Необходимо помнить о том, что современное человечество находится на гребне волны беспрецедентного экономического и технического развития. Питание, технологии, теплый дом, доступ к медицинским услугам – да многие люди с низким доходом живут сейчас лучше, чем какой-нибудь средневековый король. Мы носим в кармане настоящее чудо – мобильный телефон, и память у него в семь миллионов раз больше, а процессор в сто тысяч раз мощнее, чем у компьютера на «Аполлоне-11», доставившем людей на Луну[23].
Так почему же кто-то чувствует себя несчастным?
Это капризное счастье
Если верить широко распространенному представлению, мы, размышляя о собственном благополучии, склонны считать, что оно развивается по нарастающей. Мы знаем, что люди склонны оценивать, насколько они счастливы (или, как это еще называется, «удовлетворены жизнью»), тем выше, чем активней происходит экономический рост в стране. И это хорошая новость, учитывая, что все страны производят и потребляют все больше. Если только не давать экономическому колесу сбавлять обороты, можно рассчитывать на дальнейший рост совокупного счастья. Хорошие новости: нет никаких причин беспокоиться или критиковать себя, пока мы и дальше идем по этому пути.
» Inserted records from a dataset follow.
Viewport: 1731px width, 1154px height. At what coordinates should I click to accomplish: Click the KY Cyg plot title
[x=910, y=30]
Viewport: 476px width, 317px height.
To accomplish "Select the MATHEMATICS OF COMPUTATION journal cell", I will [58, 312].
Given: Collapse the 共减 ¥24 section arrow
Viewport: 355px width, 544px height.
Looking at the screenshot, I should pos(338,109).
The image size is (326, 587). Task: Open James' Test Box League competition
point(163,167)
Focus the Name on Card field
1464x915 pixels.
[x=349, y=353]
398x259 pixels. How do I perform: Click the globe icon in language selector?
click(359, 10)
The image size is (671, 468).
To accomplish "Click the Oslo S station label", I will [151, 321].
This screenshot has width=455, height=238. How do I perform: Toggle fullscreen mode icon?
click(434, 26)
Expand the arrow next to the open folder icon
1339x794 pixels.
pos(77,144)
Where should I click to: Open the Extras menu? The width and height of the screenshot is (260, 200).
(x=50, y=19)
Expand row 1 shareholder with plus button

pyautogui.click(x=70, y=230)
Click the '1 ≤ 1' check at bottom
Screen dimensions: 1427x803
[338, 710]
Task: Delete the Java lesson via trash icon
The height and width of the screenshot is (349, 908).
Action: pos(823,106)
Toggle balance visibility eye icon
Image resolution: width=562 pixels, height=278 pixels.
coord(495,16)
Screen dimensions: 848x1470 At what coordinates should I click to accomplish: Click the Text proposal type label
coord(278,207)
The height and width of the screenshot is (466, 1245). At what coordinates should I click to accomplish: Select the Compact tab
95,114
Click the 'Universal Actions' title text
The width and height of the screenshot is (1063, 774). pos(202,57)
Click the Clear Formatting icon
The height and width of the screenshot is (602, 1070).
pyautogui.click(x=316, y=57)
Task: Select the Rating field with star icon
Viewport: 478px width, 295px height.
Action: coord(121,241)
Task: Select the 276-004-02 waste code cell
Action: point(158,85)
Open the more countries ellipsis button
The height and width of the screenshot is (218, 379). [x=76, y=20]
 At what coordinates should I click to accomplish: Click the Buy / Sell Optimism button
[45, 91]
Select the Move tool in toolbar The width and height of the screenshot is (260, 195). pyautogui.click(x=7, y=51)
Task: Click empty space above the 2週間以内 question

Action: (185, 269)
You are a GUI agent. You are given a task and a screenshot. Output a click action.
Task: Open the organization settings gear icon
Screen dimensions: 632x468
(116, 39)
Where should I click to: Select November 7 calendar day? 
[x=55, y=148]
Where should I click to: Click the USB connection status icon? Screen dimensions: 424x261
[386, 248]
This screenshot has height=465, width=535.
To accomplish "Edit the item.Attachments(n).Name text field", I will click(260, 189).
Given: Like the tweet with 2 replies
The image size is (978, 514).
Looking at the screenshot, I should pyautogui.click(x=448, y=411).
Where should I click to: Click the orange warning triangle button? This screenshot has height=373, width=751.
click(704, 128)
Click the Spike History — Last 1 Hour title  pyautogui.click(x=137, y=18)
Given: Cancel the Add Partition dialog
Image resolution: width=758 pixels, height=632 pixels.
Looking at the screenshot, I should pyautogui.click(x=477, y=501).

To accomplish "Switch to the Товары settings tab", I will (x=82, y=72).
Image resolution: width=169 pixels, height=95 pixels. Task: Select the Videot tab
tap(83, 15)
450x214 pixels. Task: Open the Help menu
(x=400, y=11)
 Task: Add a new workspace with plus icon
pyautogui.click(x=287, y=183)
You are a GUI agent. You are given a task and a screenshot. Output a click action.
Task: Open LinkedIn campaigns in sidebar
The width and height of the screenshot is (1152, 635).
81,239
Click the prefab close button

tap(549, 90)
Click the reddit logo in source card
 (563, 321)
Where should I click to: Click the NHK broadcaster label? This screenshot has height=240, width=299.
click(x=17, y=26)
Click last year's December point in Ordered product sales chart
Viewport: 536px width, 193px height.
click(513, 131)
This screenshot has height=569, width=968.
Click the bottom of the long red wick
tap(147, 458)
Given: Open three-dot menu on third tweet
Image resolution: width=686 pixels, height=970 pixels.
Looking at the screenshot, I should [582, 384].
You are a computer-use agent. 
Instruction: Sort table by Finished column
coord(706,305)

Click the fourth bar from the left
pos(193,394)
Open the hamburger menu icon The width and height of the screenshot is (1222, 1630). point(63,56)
Если мы более внимательно вчитаемся в исследования, посвященные счастью, то обнаружим несколько причин усомниться в этой картине мира. А именно: по достижении определенного уровня (соответствующего тому, который Швеция достигла в 1950-е годы) связь между экономическим развитием страны и количеством людей, довольных жизнью, существенно ослабевает. Выше указанного уровня закономерность просматривается все хуже. Богатейшие страны вроде Сингапура, например, демонстрируют процент счастливых не выше, чем в значительно более бедных государствах наподобие Панамы. В этом смысле жители богатых Люксембурга и Кувейта оказываются не так успешны, как те, кто проживает в умеренно состоятельных странах наподобие Финляндии[24].